Comían, bebían, meaban y defecaban (en cualquier sitio). Fumaban (colillas). Cuando podían pagar, también follaban. Riccetto llegó a tener una pequeña novia (una de las hijas de Antonio). Pescaban a volantín. Comían sin orden, sin regularidad. A veces pasaban días enteros sin probar bocado. Conseguían dinero. Rebuscaban en las basuras. O se agenciaban un trabajo regular (de peón, o con un trapero). Pero eran especialistas en aliviar la cartera (“en los tranvías aliviándole la cartera a algún que otro pavo”). Y la bolsa a los ciegos. Preparaban engaños y timos. Robaban de noche en algunos almacenes de material. Muchas veces tenían que huir. Y circunstancialmente pasaban temporadas en la cárcel (Riccetto llegó a estar tres años seguidos). Enfermaban (a Begalone le daban un año de vida). Con frecuencia morían. Unos en accidente de coche, en una noche loca (los amigos de Álvaro; él no murió, pero perdió un brazo y quedó ciego). Otros como consecuencia de un derrumbe (Marcello). Alguno más, por los disparos de la policía (Amerigo). Y otros ahogados en el río, en un acto de chulería (Genesio).

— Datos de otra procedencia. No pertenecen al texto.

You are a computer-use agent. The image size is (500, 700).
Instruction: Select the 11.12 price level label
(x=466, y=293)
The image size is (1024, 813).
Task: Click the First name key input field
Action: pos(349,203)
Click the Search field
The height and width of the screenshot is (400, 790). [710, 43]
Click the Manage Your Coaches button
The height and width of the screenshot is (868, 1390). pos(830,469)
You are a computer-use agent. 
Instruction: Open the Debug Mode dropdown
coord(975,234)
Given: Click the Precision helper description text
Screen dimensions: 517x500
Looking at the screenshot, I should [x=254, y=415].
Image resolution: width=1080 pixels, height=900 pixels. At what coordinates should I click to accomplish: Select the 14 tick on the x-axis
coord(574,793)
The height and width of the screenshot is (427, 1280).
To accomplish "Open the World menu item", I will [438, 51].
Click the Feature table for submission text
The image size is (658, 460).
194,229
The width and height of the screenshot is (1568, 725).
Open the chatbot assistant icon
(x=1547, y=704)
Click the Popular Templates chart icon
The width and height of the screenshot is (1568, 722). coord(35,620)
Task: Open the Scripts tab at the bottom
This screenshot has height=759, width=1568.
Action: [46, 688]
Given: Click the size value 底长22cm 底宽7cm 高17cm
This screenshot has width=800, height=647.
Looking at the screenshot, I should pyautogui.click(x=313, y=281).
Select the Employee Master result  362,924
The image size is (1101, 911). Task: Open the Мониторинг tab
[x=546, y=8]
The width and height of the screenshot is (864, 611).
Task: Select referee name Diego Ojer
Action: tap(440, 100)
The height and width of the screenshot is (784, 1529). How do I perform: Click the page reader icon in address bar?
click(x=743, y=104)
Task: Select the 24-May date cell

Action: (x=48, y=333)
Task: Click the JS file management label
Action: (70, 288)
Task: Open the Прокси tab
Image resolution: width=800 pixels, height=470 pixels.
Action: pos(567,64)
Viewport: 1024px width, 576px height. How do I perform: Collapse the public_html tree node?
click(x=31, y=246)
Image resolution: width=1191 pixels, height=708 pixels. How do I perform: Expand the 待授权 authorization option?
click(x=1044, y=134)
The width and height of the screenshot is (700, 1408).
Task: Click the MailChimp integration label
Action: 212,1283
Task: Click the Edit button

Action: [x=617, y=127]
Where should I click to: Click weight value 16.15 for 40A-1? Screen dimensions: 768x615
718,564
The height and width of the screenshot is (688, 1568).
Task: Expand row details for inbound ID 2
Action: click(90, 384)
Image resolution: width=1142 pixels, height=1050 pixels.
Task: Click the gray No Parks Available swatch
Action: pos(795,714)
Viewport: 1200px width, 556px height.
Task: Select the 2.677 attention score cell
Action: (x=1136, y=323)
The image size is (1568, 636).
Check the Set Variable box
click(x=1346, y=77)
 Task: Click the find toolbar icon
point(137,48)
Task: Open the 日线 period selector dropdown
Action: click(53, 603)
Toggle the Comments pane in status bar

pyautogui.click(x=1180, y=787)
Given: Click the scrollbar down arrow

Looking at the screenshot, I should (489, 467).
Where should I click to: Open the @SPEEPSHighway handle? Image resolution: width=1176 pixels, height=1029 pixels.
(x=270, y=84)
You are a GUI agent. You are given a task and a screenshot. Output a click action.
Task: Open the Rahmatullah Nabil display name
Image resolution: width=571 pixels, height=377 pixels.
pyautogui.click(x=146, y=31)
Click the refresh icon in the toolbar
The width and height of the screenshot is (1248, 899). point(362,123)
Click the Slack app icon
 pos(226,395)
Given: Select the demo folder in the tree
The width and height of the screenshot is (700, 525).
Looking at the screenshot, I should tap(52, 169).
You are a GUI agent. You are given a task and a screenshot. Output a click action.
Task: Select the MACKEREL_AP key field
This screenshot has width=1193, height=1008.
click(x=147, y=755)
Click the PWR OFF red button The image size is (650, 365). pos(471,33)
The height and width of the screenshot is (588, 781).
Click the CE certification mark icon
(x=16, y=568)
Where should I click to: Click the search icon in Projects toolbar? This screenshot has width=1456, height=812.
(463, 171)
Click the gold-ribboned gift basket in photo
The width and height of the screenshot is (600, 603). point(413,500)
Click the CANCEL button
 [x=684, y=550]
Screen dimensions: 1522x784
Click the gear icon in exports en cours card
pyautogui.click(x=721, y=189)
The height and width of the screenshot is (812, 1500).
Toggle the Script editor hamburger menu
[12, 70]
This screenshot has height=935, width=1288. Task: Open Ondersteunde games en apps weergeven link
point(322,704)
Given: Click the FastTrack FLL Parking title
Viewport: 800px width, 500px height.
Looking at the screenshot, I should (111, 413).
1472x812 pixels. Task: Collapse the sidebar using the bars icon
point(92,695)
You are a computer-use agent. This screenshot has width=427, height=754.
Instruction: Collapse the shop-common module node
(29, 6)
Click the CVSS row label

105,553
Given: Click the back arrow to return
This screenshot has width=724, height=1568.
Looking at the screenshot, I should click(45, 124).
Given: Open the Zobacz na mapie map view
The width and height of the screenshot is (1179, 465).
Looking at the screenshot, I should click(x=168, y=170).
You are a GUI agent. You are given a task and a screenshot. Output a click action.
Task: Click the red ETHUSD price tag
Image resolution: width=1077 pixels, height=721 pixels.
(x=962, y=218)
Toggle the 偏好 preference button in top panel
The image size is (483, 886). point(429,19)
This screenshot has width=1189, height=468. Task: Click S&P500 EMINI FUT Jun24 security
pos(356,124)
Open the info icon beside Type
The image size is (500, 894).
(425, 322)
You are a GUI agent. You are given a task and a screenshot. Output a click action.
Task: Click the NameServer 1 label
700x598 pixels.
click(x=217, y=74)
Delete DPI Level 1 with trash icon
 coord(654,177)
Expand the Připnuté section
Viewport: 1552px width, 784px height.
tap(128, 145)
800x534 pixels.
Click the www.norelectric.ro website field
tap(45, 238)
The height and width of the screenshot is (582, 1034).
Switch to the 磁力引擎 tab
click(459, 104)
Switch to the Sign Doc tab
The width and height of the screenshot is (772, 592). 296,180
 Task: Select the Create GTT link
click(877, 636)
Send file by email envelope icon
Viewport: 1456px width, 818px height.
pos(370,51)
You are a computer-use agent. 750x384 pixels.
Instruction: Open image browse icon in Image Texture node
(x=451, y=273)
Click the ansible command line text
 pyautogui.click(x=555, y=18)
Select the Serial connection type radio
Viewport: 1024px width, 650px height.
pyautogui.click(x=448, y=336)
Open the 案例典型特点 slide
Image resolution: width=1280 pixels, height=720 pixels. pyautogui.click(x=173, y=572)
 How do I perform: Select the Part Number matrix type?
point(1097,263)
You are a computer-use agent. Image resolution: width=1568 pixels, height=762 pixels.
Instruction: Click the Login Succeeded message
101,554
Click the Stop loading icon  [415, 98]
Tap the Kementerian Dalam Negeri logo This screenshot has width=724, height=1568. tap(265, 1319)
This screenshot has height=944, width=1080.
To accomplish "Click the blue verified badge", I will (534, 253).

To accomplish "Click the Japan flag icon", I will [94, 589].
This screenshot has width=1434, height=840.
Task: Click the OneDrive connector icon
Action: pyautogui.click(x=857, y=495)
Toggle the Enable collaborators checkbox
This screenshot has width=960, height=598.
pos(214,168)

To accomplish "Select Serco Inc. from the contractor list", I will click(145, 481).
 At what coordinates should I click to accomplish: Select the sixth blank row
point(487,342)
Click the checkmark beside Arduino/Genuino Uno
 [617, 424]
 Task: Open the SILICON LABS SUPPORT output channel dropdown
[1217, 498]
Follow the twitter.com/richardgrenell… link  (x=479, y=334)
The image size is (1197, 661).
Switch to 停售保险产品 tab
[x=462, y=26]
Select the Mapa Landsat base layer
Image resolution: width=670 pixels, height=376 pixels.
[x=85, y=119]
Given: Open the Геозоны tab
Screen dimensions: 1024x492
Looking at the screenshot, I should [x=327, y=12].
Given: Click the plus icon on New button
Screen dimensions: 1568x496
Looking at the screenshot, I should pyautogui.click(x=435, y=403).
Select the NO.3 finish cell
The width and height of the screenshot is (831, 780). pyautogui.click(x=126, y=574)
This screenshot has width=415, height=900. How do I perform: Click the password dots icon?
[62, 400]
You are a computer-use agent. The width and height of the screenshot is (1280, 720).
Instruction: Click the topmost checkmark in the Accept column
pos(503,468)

Ecosistema. Porque la actitud chulesca era su sello. Eran perdonavidas que nunca renunciaban “a las tentaciones y menesteres propios de un chulo redomao”. Sin rastro alguno de piedad por nadie: “En Pietralata, por su propia formación, no había nadie que sintiera piedad por los vivos; a ver qué carajo iban a sentir por los muertos”. Se jugaban la vida (desobedecían el alto de la policía con este pensamiento: “No me irás a matar, supongo”). Y gozaban de una enorme sensación de vitalidad. Querían “provocar al mundo en general, a toda la especie humana que no sabían pasárselo bien como ellos”. A veces se tendían “panza arriba, cantando, llenos de gratitud hacia la vida, en la hierba reseca del ribazo, a esperar a que se hiciera un poco más tarde”. Por supuesto, ni rastro de lucha social. Sólo una vaga impresión de injusticia: “¿Pero cuándo coño se les acabará el chollo, cuándo cambiarán las tornas de una puta vez?” (Hay que decir que el enfado provenía de ver a un tío en un deportivo “con el peazo tía que lleva”).

Los baldíos (tan queridos por Pasolini) eran su ecosistema. Allí, finalmente, nadie les dijo lo que nos cantó, años más tarde, Paolo Conte (Via con me): “Vamos, vamos; sal de aquí; nada te ata a estos lugares; ni siquiera esas flores azules”.